The world’s economy is, even if more slowly than many would have, moving towards a lower-carbon footing. Companies who fail to recognise this have suffered. German electric utility company RWE was slow to recognise that renewables would become a key pillar of the energy mix and lost half a million from its market capitalisation as a result.
Nestle saw its brand, and revenues, impacted as a result of high profile scandals around its business practises. Facebook’s share price was recently hit in the wake of the Cambridge Analytica personal data abuse scandal.
George Serafeim, a professor of business administration at Harvard Business School recently wrote an article for Forbes which tackled the question. He believes that companies that truly reflect ESG best practise become more efficient and forward thinking and that ultimately improves their long term prospects:
“we analyzed more than 2,000 stocks over 22 years and showed that firms improving their performance on material ESG issues, such as on environmental impact in the power sector, workplace safety in the mining sector, and employee inclusiveness in the information-technology sector, have significantly higher future risk-adjusted returns”.

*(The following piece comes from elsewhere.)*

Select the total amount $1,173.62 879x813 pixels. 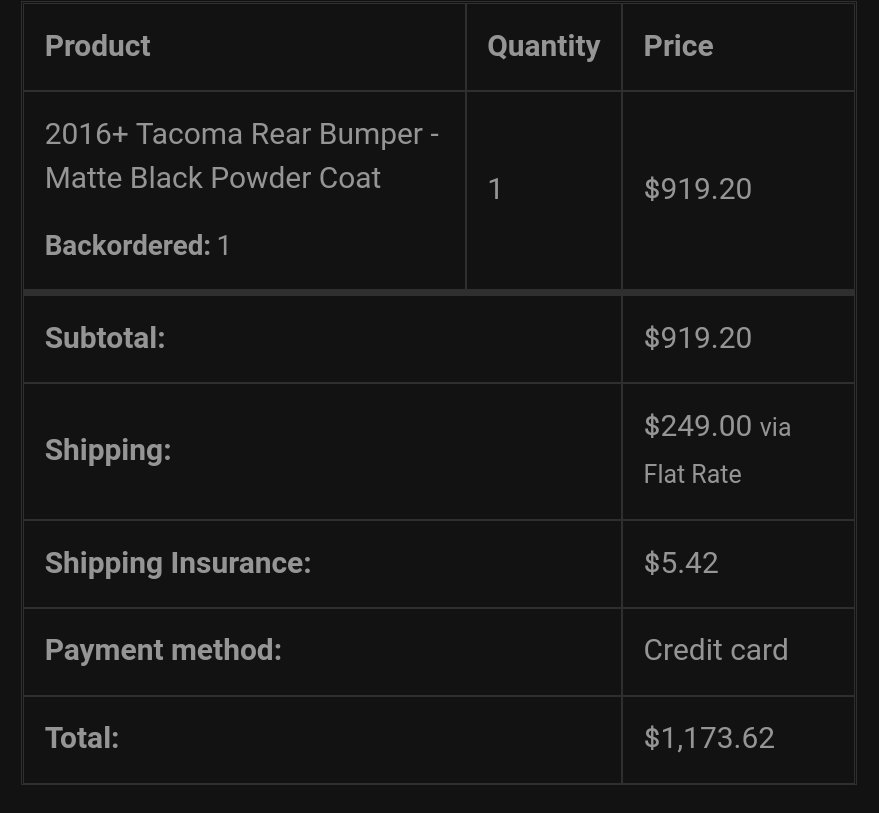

Research conducted by New Model Adviser earlier this year also demonstrated that UK equity funds that screen for sustainability and ethical investment criteria are outperforming their peers. Of 12 ethical funds analysed, the average one year performance was 16.39% better than that of the overall equities-fund average. Over three years the ‘all company average’ was beaten by 2.11% and over five years by 8.6 points. All 12 ethical funds also outperformed the FTSE All-Share index over 5 years.
So sustainable and ethical investing, according to the broader definitions of the approach, can indeed result in returns that not only match but can be superior to peers that do not take ESG ratings into consideration when selecting holdings.
For investors who apply strict personal sustainability and ethical criteria to the companies they invest in, there is certainly no rule that says returns will not be strong. However, practically speaking, if these criteria significantly narrow the field of companies that are viable investments, putting together a well-balanced portfolio of companies with strong prospects will necessarily become challenging. Which is why many ethical and sustainable investment funds take the approach of selecting ‘best practise’ companies in industries such as oil and gas rather than completely blackballing the sector.
Investors favouring funds and companies that show strong sustainability practises and ethical corporate culture is important. If capital markets favour such companies, there will be an ongoing process of natural selection which give them a competitive advantage. Of course, there are other factors in play such as the potential short-term profitability of non-sustainable or unethical practises. However, modern history demonstrates that such short term gains are, in themselves, unsustainable.
There will never be universal agreement on what counts as ‘sustainable’ or ‘ethical’ in business. However, at the same time, the qualities these labels are seen as relating too also tend not to vary hugely across social demographics, religions and political affiliations. Or, at least, the gap is narrowing. The key is clearly to invest in a way that you are personally comfortable with. And in most cases, there is no reason why that has to significantly compromise investment returns.